In merito alla modalità di effettuazione delle verifiche periodiche nell’ambito dei compiti di tenuta dell’Albo, essa può avvenire anche attraverso la richiesta all’Iscritto di rendere nuovamente le dichiarazioni sostitutive di certificazione e di atto notorio ex artt. 46 e 47 del DPR 445/2000, sul possesso dei requisiti richiesti dalla legge per essere iscritti nell’Albo.
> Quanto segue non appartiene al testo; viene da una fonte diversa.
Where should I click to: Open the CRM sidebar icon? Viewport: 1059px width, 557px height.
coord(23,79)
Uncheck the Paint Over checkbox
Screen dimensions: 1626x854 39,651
In tema di verifiche sulle dichiarazioni rese, il CNDCEC rammenta che l’articolo 71 del citato DPR 445/2000 prescrive idonei controlli eseguiti anche a campione, ed in tutti casi in cui sorgano fondati dubbi sulla loro veridicità.
Per valutare la veridicità di quanto dichiarato dall’Iscritto, a titolo meramente esemplificativo, l’Ordine potrebbe apprezzare il valore della comunicazione formale del domicilio all’Agenzia delle Entrate, di un contratto di affitto o di un’utenza intestati al professionista, delle inserzioni pubblicitarie relative allo studio professionale, ecc….
Alla luce di quanto sopra esposto, bisogna effettuare tempestivamente le necessarie verifiche per il mantenimento dei requisiti di iscrizione e di procedere se necessario alla cancellazione d’ufficio dall’albo, previa comunicazione dell’avvio della procedura ai professionisti interessati nel rispetto dei principi stabiliti dalla legge 241/1990.